* _DATA EXTRACT_
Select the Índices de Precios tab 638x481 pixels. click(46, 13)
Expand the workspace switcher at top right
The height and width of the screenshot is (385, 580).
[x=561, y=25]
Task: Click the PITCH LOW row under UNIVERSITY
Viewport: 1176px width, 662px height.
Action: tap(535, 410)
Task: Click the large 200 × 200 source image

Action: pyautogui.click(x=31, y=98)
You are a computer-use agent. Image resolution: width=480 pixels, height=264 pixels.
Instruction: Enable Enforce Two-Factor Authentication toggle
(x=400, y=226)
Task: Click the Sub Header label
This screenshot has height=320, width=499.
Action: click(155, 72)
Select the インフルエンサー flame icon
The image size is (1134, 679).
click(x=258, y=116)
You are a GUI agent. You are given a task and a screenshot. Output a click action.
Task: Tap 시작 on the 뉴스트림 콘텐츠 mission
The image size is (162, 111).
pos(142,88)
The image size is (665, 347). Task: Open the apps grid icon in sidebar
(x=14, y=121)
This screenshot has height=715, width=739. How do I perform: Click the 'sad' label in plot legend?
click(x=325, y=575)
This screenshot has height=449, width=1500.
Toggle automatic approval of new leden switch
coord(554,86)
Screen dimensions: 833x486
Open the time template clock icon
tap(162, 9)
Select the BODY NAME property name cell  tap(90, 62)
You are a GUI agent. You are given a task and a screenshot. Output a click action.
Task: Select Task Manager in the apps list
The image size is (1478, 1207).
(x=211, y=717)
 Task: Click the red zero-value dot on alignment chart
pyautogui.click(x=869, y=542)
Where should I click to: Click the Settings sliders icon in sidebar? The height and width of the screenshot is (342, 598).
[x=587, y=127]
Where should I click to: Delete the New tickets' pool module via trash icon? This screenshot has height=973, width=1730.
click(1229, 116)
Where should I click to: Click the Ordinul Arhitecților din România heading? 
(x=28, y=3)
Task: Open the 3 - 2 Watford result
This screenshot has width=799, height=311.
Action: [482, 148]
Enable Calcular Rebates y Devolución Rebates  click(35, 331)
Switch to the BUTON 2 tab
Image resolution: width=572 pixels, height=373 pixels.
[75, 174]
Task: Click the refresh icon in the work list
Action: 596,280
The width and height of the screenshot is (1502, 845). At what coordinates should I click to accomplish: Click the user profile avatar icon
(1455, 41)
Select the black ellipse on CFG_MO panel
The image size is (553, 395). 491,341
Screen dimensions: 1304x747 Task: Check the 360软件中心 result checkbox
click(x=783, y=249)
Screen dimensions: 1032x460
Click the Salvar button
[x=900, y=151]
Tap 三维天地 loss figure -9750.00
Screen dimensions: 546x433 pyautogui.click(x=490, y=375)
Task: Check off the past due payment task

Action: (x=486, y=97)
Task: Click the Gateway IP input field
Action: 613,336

* _WHAT YOU NEED TO DO_
Please rewrite the records above with "sidebar" replaced by "side panel" and everything else left unchanged.

* _ANSWER TO THIS EXERCISE_
Select the Índices de Precios tab 638x481 pixels. click(46, 13)
Expand the workspace switcher at top right
The height and width of the screenshot is (385, 580).
[x=561, y=25]
Task: Click the PITCH LOW row under UNIVERSITY
Viewport: 1176px width, 662px height.
Action: tap(535, 410)
Task: Click the large 200 × 200 source image

Action: pyautogui.click(x=31, y=98)
You are a computer-use agent. Image resolution: width=480 pixels, height=264 pixels.
Instruction: Enable Enforce Two-Factor Authentication toggle
(x=400, y=226)
Task: Click the Sub Header label
This screenshot has height=320, width=499.
Action: click(155, 72)
Select the インフルエンサー flame icon
The image size is (1134, 679).
click(x=258, y=116)
You are a GUI agent. You are given a task and a screenshot. Output a click action.
Task: Tap 시작 on the 뉴스트림 콘텐츠 mission
The image size is (162, 111).
pos(142,88)
The image size is (665, 347). Task: Open the apps grid icon in side panel
(x=14, y=121)
This screenshot has height=715, width=739. How do I perform: Click the 'sad' label in plot legend?
click(x=325, y=575)
This screenshot has height=449, width=1500.
Toggle automatic approval of new leden switch
coord(554,86)
Screen dimensions: 833x486
Open the time template clock icon
tap(162, 9)
Select the BODY NAME property name cell  tap(90, 62)
You are a GUI agent. You are given a task and a screenshot. Output a click action.
Task: Select Task Manager in the apps list
The image size is (1478, 1207).
(x=211, y=717)
 Task: Click the red zero-value dot on alignment chart
pyautogui.click(x=869, y=542)
Where should I click to: Click the Settings sliders icon in side panel? The height and width of the screenshot is (342, 598).
[x=587, y=127]
Where should I click to: Delete the New tickets' pool module via trash icon? This screenshot has height=973, width=1730.
click(1229, 116)
Where should I click to: Click the Ordinul Arhitecților din România heading? 
(x=28, y=3)
Task: Open the 3 - 2 Watford result
This screenshot has width=799, height=311.
Action: [482, 148]
Enable Calcular Rebates y Devolución Rebates  click(35, 331)
Switch to the BUTON 2 tab
Image resolution: width=572 pixels, height=373 pixels.
[75, 174]
Task: Click the refresh icon in the work list
Action: 596,280
The width and height of the screenshot is (1502, 845). At what coordinates should I click to accomplish: Click the user profile avatar icon
(1455, 41)
Select the black ellipse on CFG_MO panel
The image size is (553, 395). 491,341
Screen dimensions: 1304x747 Task: Check the 360软件中心 result checkbox
click(x=783, y=249)
Screen dimensions: 1032x460
Click the Salvar button
[x=900, y=151]
Tap 三维天地 loss figure -9750.00
Screen dimensions: 546x433 pyautogui.click(x=490, y=375)
Task: Check off the past due payment task

Action: (x=486, y=97)
Task: Click the Gateway IP input field
Action: 613,336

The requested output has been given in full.